• **EXERCISE BRIEF**: Output verbatim the line with "The image size is (467, 490)." together with every line beneath it, ending at the last line of the entries.

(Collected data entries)
*** Block opens ***

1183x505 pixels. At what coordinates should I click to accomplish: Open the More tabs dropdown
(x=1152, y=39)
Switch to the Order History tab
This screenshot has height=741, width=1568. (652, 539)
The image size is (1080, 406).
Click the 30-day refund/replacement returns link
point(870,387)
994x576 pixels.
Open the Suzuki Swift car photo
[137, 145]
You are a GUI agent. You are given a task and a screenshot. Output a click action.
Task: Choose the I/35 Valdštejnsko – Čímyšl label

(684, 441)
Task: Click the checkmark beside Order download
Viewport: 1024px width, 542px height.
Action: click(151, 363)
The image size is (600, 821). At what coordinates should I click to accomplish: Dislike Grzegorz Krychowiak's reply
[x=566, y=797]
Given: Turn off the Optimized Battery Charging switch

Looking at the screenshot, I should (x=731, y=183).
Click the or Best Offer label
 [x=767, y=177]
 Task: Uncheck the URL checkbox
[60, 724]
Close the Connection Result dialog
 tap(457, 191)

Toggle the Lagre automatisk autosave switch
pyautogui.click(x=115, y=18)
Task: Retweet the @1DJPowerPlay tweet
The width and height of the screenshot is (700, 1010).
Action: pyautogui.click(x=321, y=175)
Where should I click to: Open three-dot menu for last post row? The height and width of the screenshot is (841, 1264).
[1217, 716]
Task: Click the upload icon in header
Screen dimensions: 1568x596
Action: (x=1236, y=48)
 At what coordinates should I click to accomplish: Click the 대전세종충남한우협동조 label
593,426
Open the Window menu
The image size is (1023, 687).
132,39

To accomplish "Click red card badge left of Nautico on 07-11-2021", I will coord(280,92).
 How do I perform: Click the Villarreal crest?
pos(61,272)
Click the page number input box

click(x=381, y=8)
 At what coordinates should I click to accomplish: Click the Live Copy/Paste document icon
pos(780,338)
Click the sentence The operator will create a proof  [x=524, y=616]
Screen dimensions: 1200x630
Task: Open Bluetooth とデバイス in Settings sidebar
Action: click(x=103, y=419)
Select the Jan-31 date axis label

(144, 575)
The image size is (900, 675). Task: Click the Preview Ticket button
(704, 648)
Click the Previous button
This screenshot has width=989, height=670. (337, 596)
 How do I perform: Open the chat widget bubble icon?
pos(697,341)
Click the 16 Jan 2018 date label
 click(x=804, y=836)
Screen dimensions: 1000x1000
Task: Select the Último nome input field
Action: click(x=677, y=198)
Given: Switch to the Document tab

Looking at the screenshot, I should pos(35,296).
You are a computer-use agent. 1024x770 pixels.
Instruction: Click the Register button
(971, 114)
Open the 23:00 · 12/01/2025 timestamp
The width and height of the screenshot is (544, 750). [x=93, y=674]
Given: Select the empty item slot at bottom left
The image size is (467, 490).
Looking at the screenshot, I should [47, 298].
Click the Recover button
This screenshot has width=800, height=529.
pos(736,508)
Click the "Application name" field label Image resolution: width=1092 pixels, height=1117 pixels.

*** Block closes ***

• **TASK RESULT**:
The image size is (467, 490).
Looking at the screenshot, I should [47, 298].
Click the Recover button
This screenshot has width=800, height=529.
pos(736,508)
Click the "Application name" field label Image resolution: width=1092 pixels, height=1117 pixels.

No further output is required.